Entities
Entities are the canonical representation of business domains such as Customer, Product, Vendor, or CostCenter.
What defines an entity
- YAML metadata (name, display name, domain, description).
- Column definitions, validation rules and visual representation.
- Governance flags (approval, history, retention).
- Optional consumption views for analytics and APIs.
- Anomaly detections
- Complex row level validation rules
YAML structure at a glance
Most of these settings and definitions are typically created by data engineers or analysts. For that reason, entities are not modeled through a large and complex GUI, but through simple and clearly defined YAML structures. These definitions can be exported to Git, deployed through standardized CI/CD pipelines, or even drafted with AI assistants and agents. An example YAML definition is shown below.
name: customer
displayName: Customer
domain: Finance
approvalRequired: true
historyEnabled: true
columns:
- name: code
dataType: string
nullable: false
A YAML file defined in this way can be validated, deployed, and redeployed when changes are introduced.
Entity lifecycle
The end-to-end process of working with entities in EntiHub can be divided into these lifecycle steps:
- Author or edit YAML.
- Validate definition.
- Deploy to materialize data structures.
- Operate records in edit and approved flows.
- Redeploy on schema evolution.
- Consume in company data frameworks (DWH, CRM, marketing, ...)
Entity features
List Entities
Users can see the list of entities by clicking the second button in the right-side panel. If the user is a Global Admin, they can see all entities and all available features, as shown below.
The view displays domains and their entities. Entity type (simple table, reference entity, hierarchical entity) is indicated by the entity icon. Tags next to the entity name provide additional context, such as whether change historization is enabled, whether an approval workflow is active, whether the entity contains classified data (for example confidential or PII data), or whether unresolved anomalies were recently detected.
At the end of each row, you can see the number of records in the entity and whether some are currently in the approval flow. Based on user permissions, additional buttons are available for entity analytics, entity-specific APIs, and entity setup/administration.
Entities can be filtered in this view, and new entities can be added. If the user is not a Global Admin, they only see entities for which they have assigned permissions (admin, read, read restricted, write, or approve).

Display Data
When you click a selected entity, its data detail view opens. By default, this view does not show all data; it shows only Top N records according to sorting defined in the entity configuration. You can change the number of displayed rows and filter displayed data.

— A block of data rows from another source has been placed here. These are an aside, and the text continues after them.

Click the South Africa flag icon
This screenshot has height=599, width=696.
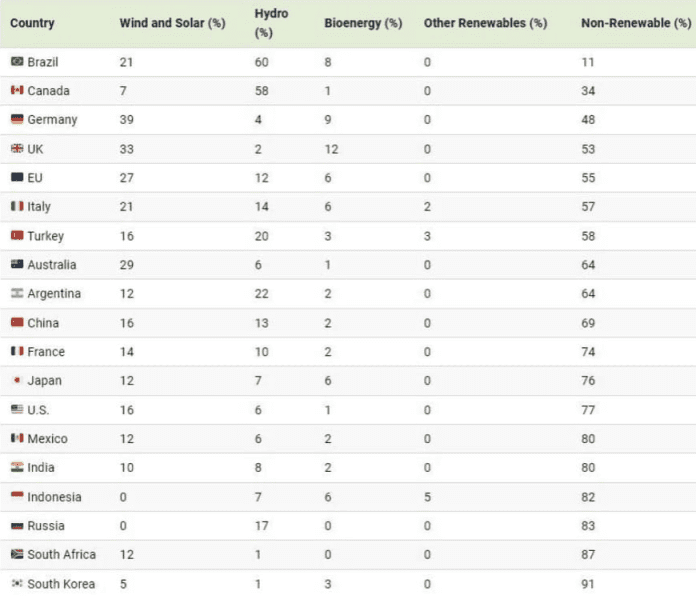(x=17, y=555)
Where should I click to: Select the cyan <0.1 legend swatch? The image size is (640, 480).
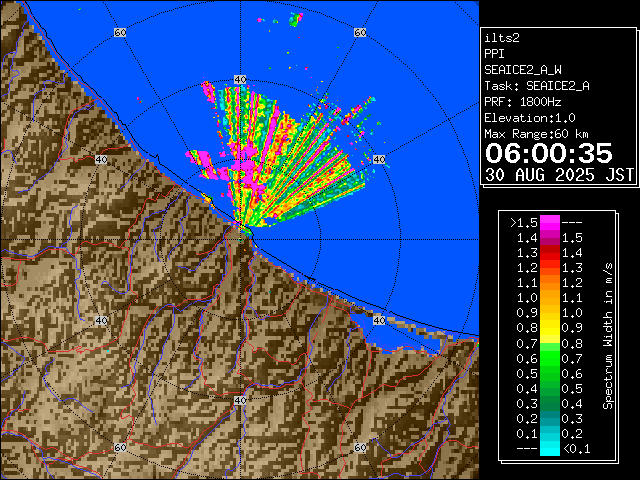(549, 449)
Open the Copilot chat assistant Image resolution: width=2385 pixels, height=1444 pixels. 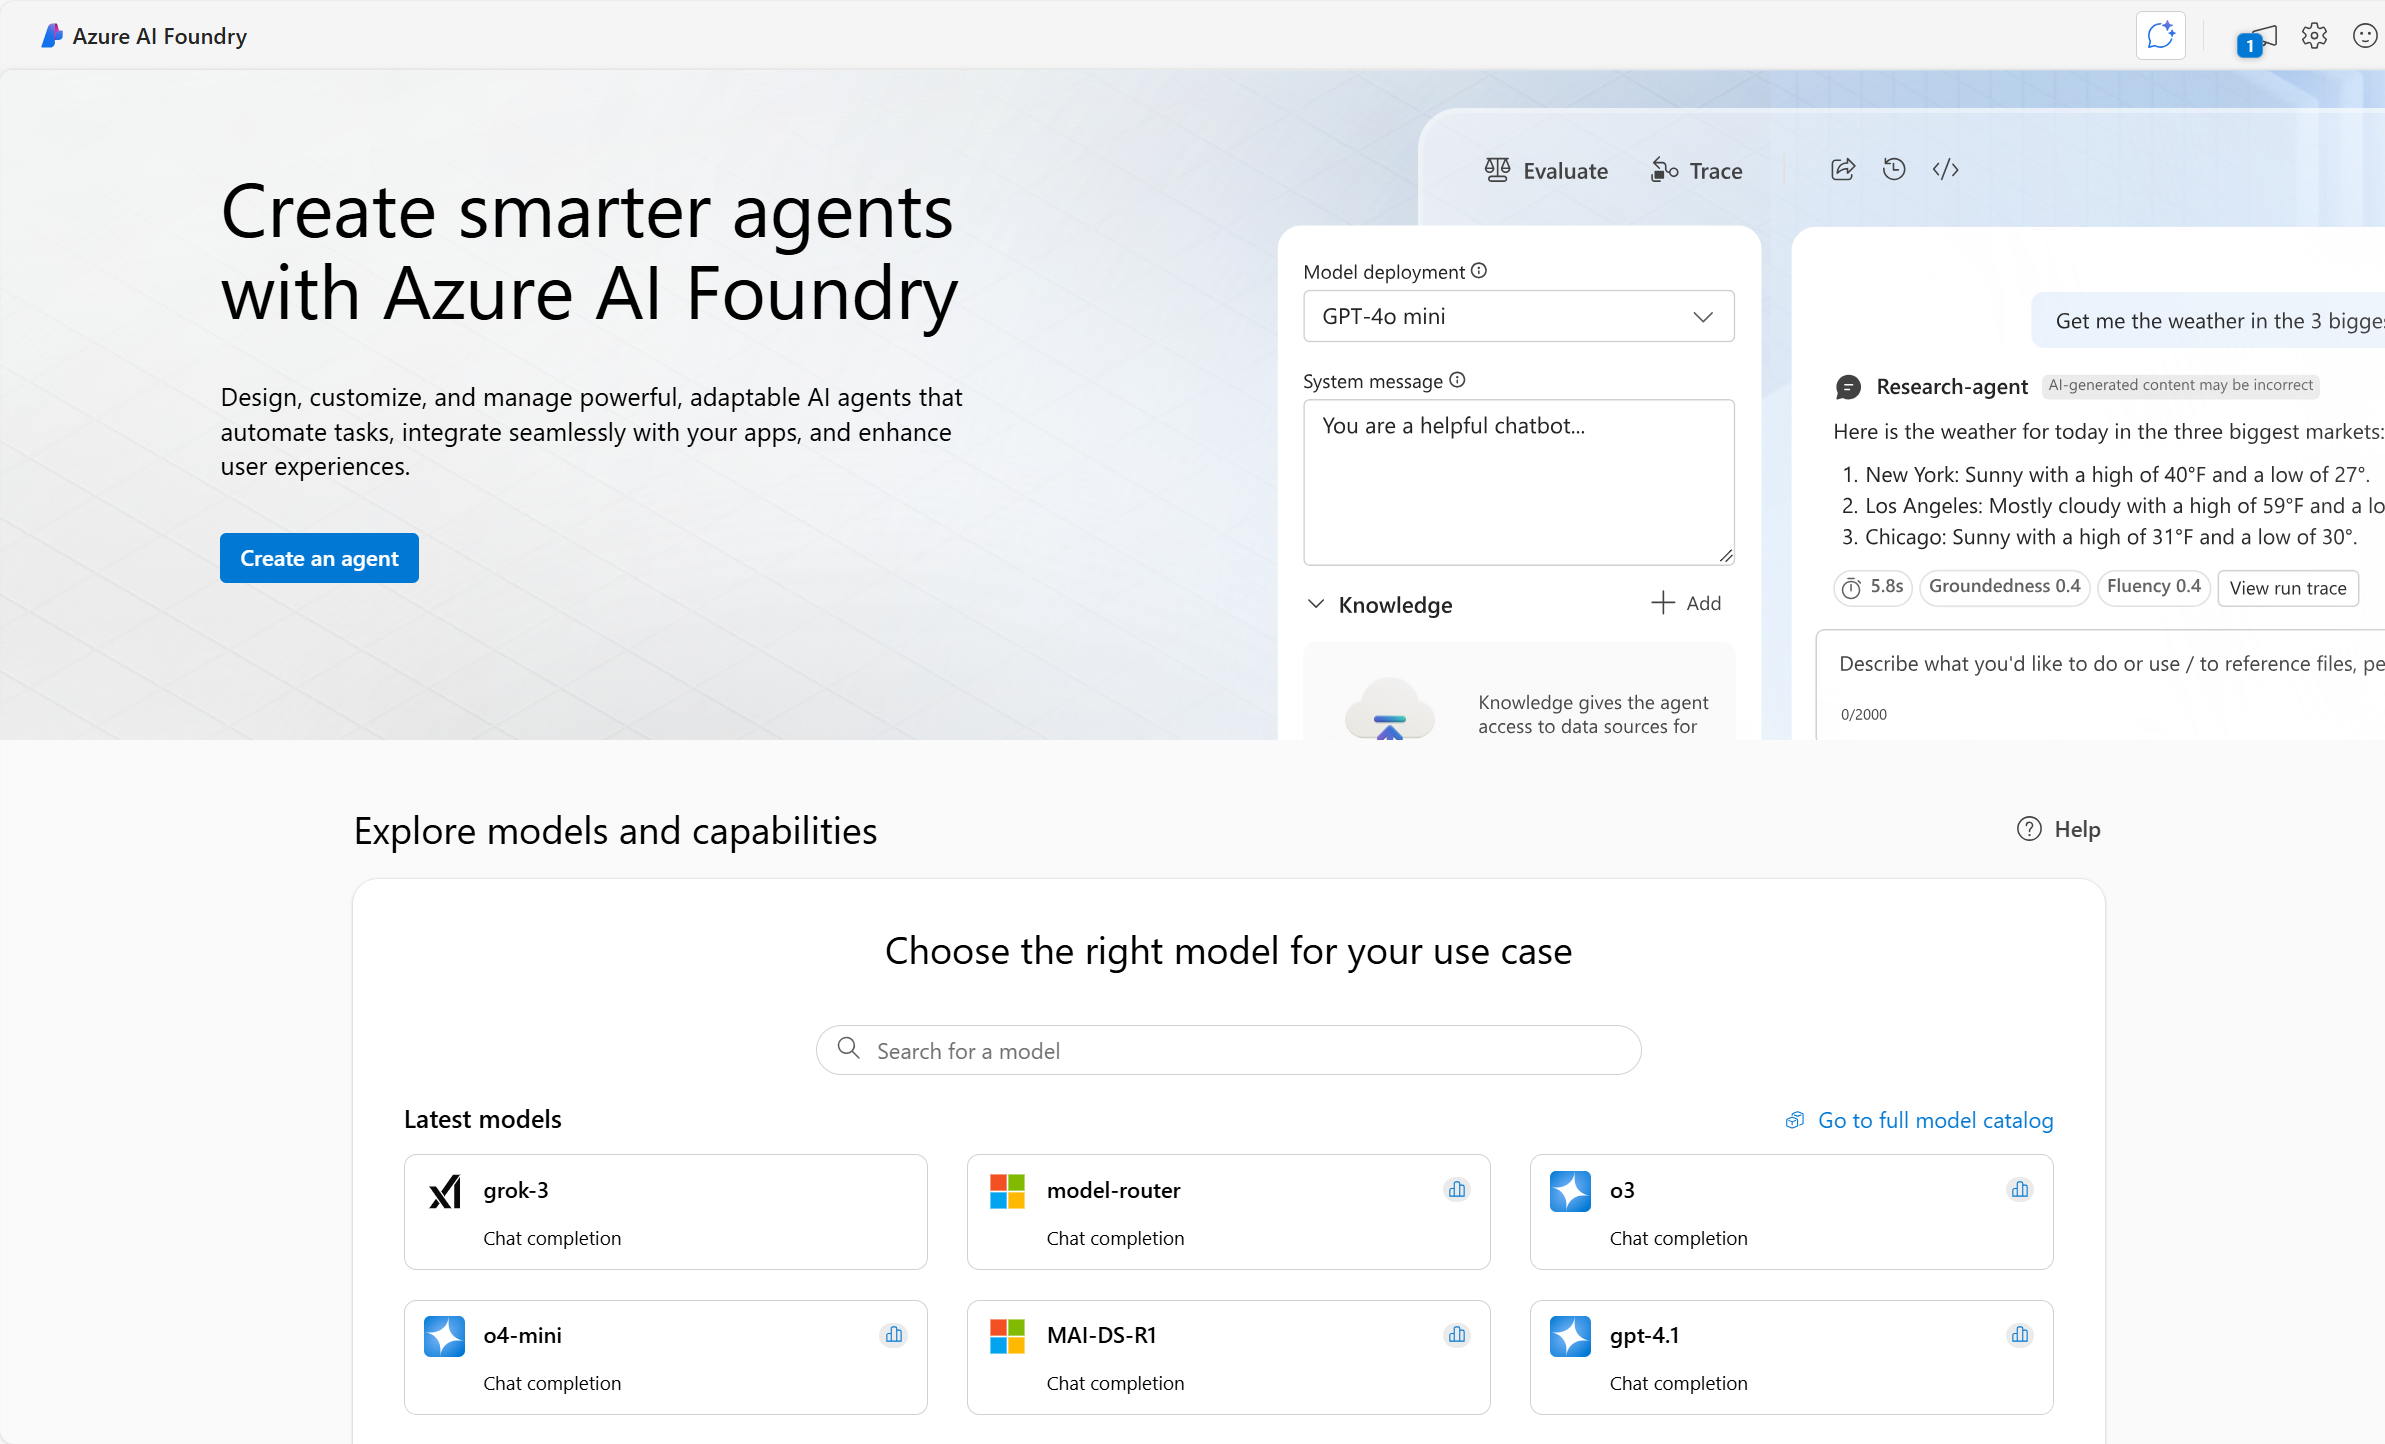2161,35
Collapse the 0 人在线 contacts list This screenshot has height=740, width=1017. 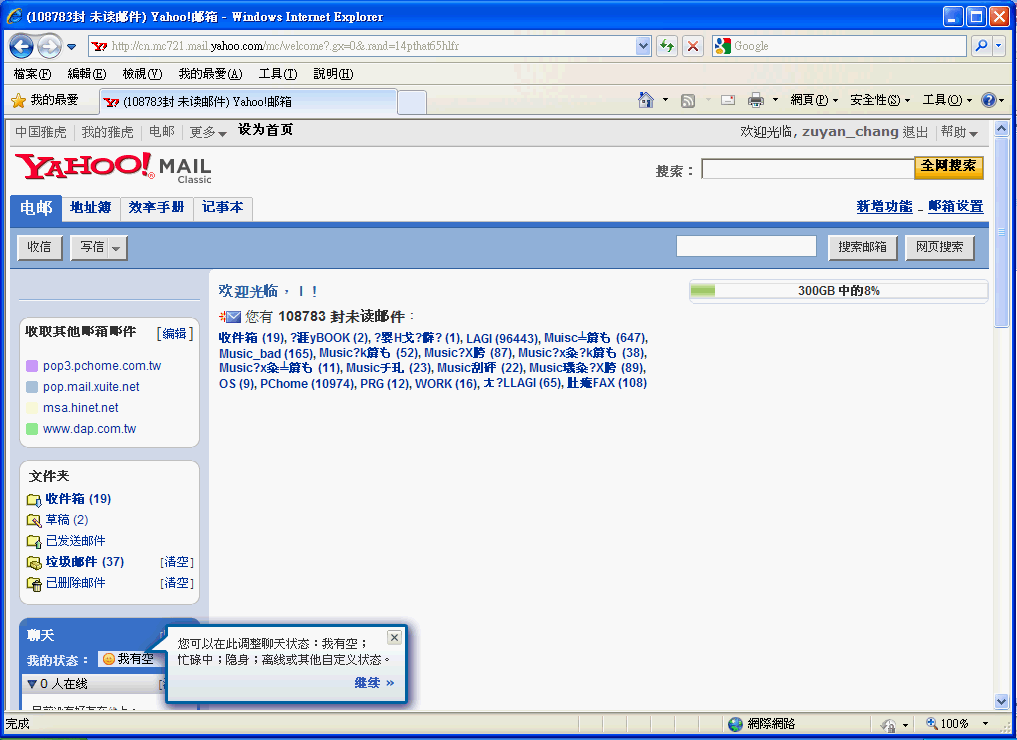coord(32,684)
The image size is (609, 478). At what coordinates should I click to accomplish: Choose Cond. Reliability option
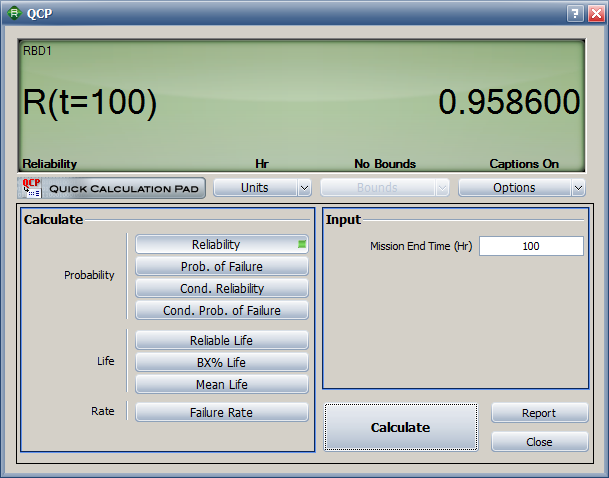coord(221,288)
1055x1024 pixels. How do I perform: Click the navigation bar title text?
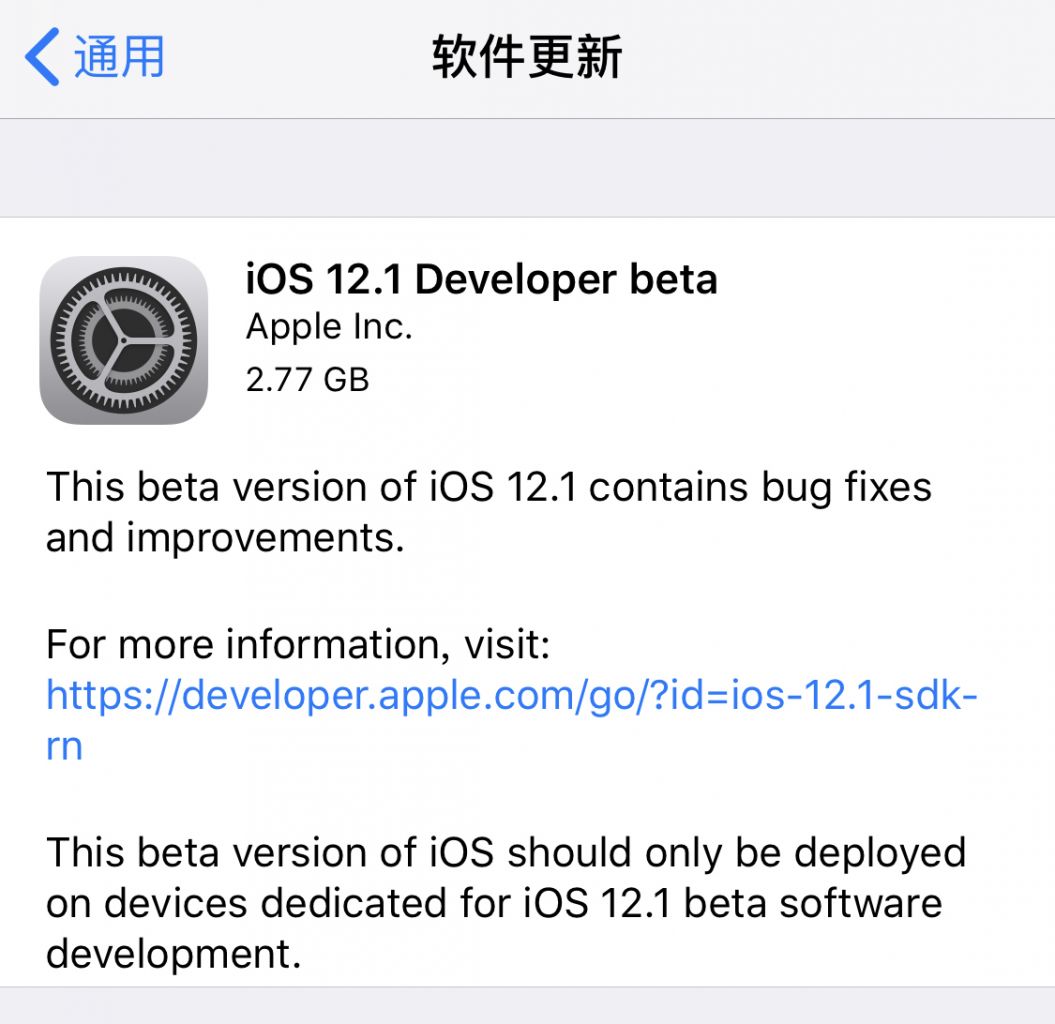click(x=525, y=57)
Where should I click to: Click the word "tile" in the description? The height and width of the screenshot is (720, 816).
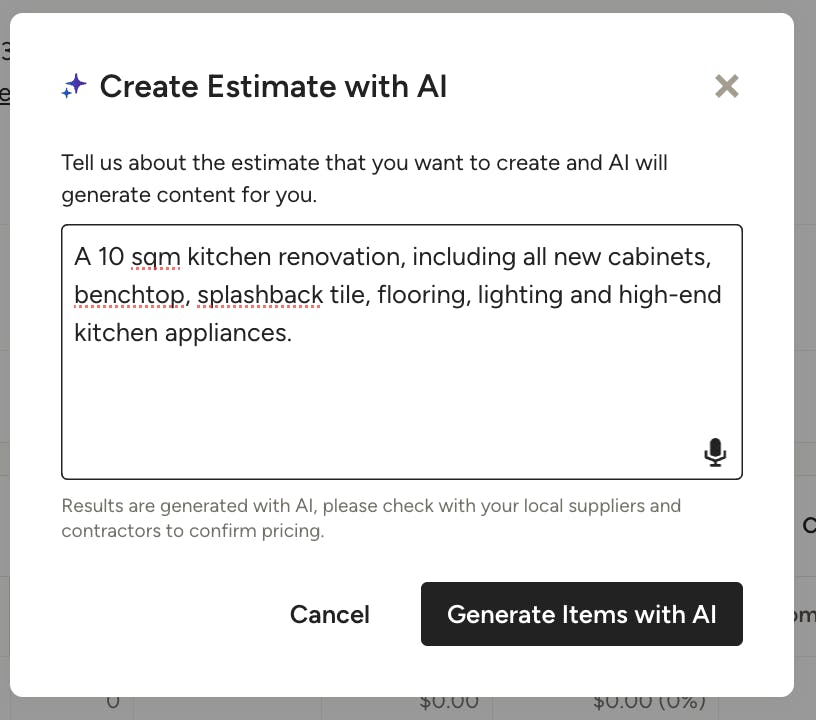click(346, 295)
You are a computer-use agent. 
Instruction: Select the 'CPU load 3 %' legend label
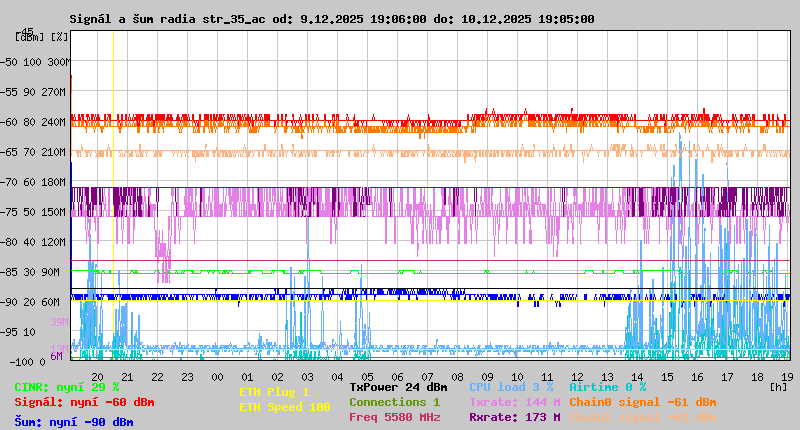(x=511, y=387)

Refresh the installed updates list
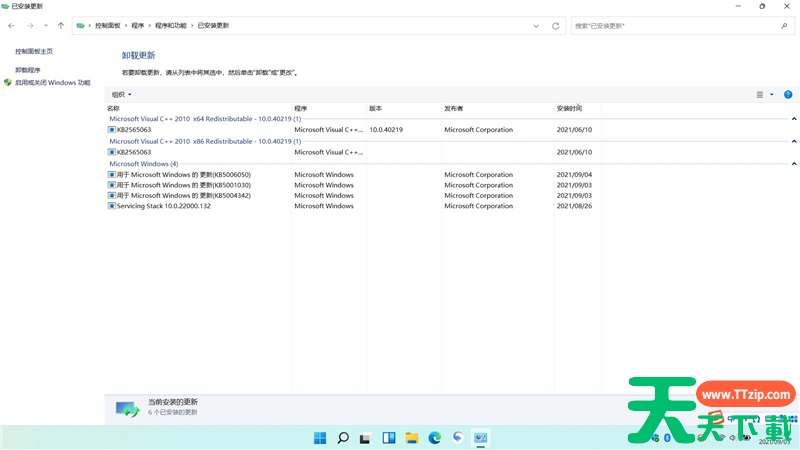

This interface lets you open details of each record (not all record attributes must be visible in the table view). In record detail, you can perform additional operations: edit a record, find duplicates or similar records based on logic defined in entity setup, soft-delete a record, safely deduplicate duplicates, and if historization is enabled, view the full change history of the record.

Edit Data
If you edit a record from detail view or add a new record, the entity record editor opens. This editor is fully configurable at multiple levels, all still defined in YAML.
In YAML, you can define column names, formats, helper descriptions, display order, validations, display masks, allowed values, reference-entity selections, conditional field visibility, and other parameters. Row-level validations can also be defined and shown directly in the interface.
After entering values, users can check for duplicates before saving. If users frequently add records with similar values, they can save the current setup as an Alias and reuse it in one click. This feature is enabled with a simple YAML switch.
This interface is designed so users see only what they need in context, reducing avoidable mistakes when working with manually maintained data.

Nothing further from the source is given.